I sat behind him on this little seat, there is no cabin or anything to be in, got tied up in the belts, got a headphone with a microphone on and a final helmet on top.
As he got in in front of me we slowly taxied toward a little airstrip in the middle of a grass field.
We were ready to rrrrrrumble!!!! And after a few seconds of speeding on the grass, the plane got off the ground with us and into the air. Above the trees, above little and little sheep which became white dots in the green!
It’s like a roller coaster ride and when Nick makes a sharp turn to the right or left, the complete plane leans over to one side. And as you might see on the photographs, there is nothing next to the seatbelts that held me. But I had all confidences in them and in Nick and I really enjoyed it!
We flew over the motorway, while Nick demonstrated the down spiral – this is when the plane make little circles going down, with only a little power in the engine. We also got up really high or flew really low, just over the top of the trees.

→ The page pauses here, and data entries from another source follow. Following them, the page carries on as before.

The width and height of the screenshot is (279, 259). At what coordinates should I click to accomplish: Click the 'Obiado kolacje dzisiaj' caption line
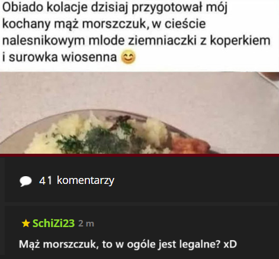point(115,7)
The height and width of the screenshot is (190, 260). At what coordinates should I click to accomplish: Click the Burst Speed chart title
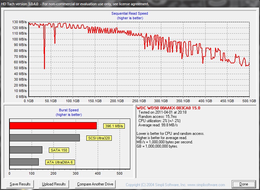click(68, 110)
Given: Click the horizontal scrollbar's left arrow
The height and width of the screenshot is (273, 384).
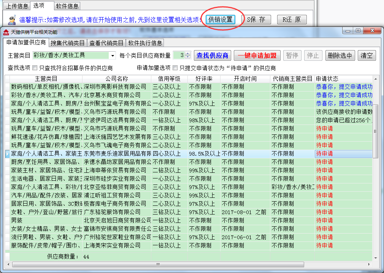Looking at the screenshot, I should (x=8, y=264).
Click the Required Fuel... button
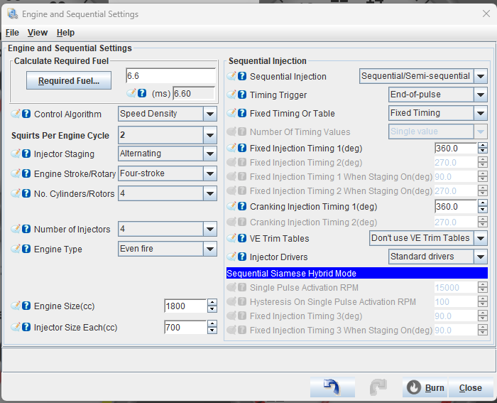The width and height of the screenshot is (497, 403). pyautogui.click(x=69, y=81)
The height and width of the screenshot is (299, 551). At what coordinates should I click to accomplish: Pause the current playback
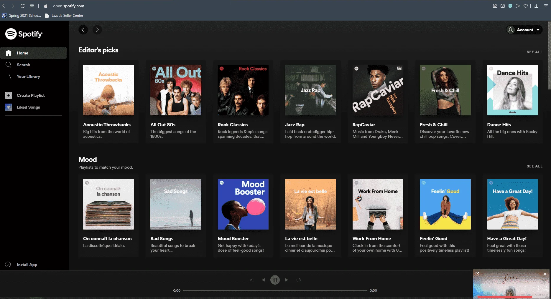pos(275,280)
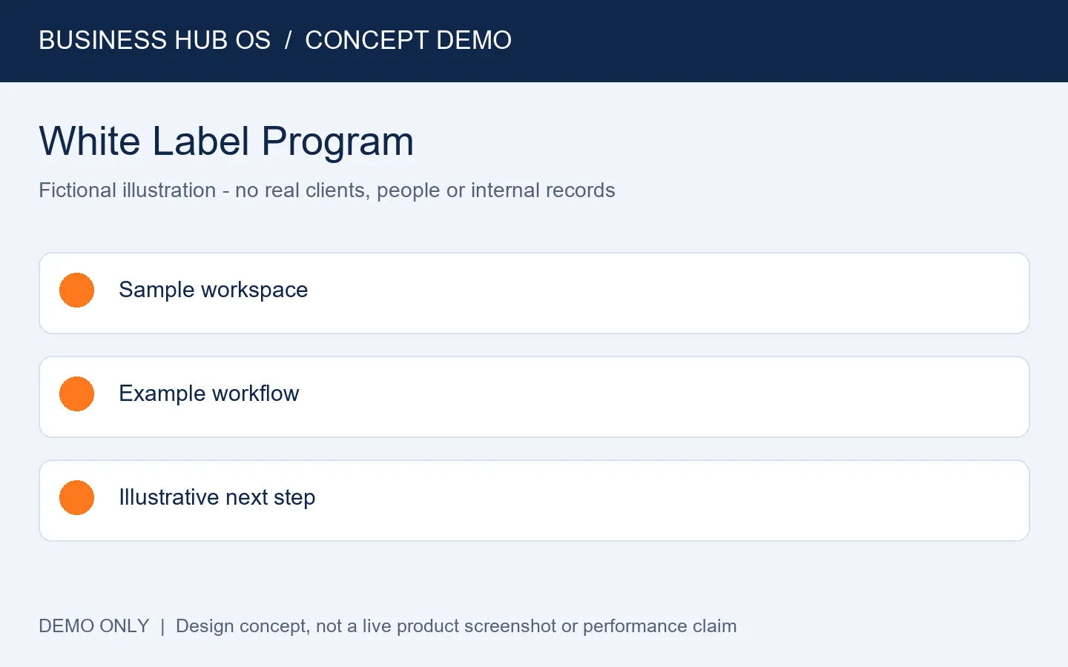Select the orange circle next to Example workflow
1068x667 pixels.
76,394
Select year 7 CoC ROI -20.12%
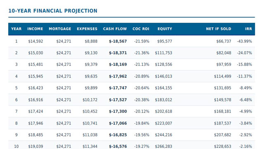Image resolution: width=264 pixels, height=149 pixels. click(141, 111)
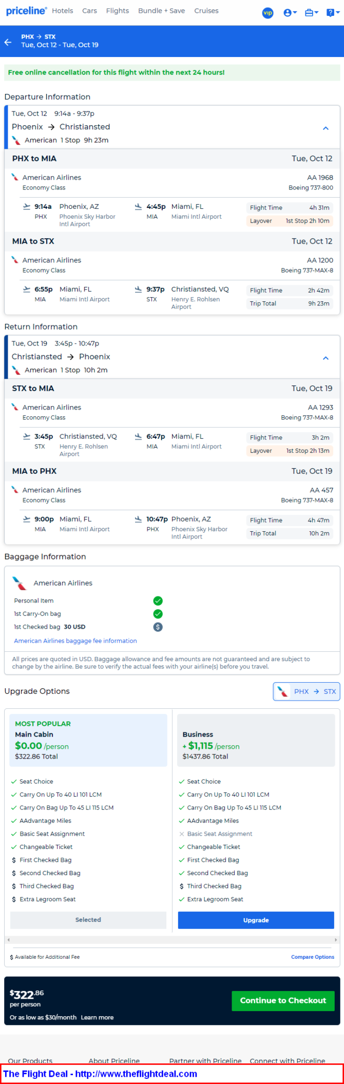Viewport: 344px width, 1084px height.
Task: Click the 1st Carry-On bag green checkmark
Action: pos(158,613)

The view was marvelous, I could even see the high buildings of Birmingham in the North!
The weather was still pretty cloudy, but not so windy – which was good. I did feel my legs and hands getting pretty cold at this height. Just a few miles away from us we saw the rain falling down. That looked like a very smoked area, but it was the rain front coming towards us.
Counting the seconds we had two minutes to go down before the rain could catch us and Nick told me it wasn’t that great to fly in the rain. It’s even very dangerous and it can damage the planes’ only propeller.
So we got down onto the airstrip again, and the first raindrops made contact with the lens of my camera – the landing wasn’t even that bumpy!
With quite some speed Nick drove the plane back to the hangar, scaring most of the sheep in the fields. When he finally carried the plane inside of the hangar, the clouds threw down buckets of water. We dove into the car to go home.
I just flew!
A few days ago I was standing on a rock pile looking over the Dartmoor National Park and today I am suddenly flying in a microlight plane above the English Midlands!
At home we looked at all the pictures I took with my camera and Nick was overwhelmed by my simple digital camera I had, using the 1.44 MB floppy disks inside, easily to be put inside of every A-drive of any computer.
Belinda offered to go and have dinner at the local pub in Himbleton, called Galton Arms. Not only to offer me a great meal, but also to let me get in contact with the local folks in this little village.
The steak meal filled pretty good and when I got near the bar to take some photos, old the blokes suddenly wanted to hear all about my World Tour.
“So whad-a-ya doing here for? Haw you end up here!?” is what a lady asked me out loud to this fresh face from out of town.
The old chaps at the bar all enjoyed me taking pictures of them for that Internet-thing, but after one minute they discussed the importance of the local pheasant hunt again.
When we drove home from the pub around 11 o’clock I realised I had quite an unusual day today. “Just see it as a good way to forget all about boring day you had in Bristol”, Nick gave as his excuse.
Good night Hanbury, let me fly in my dreams too.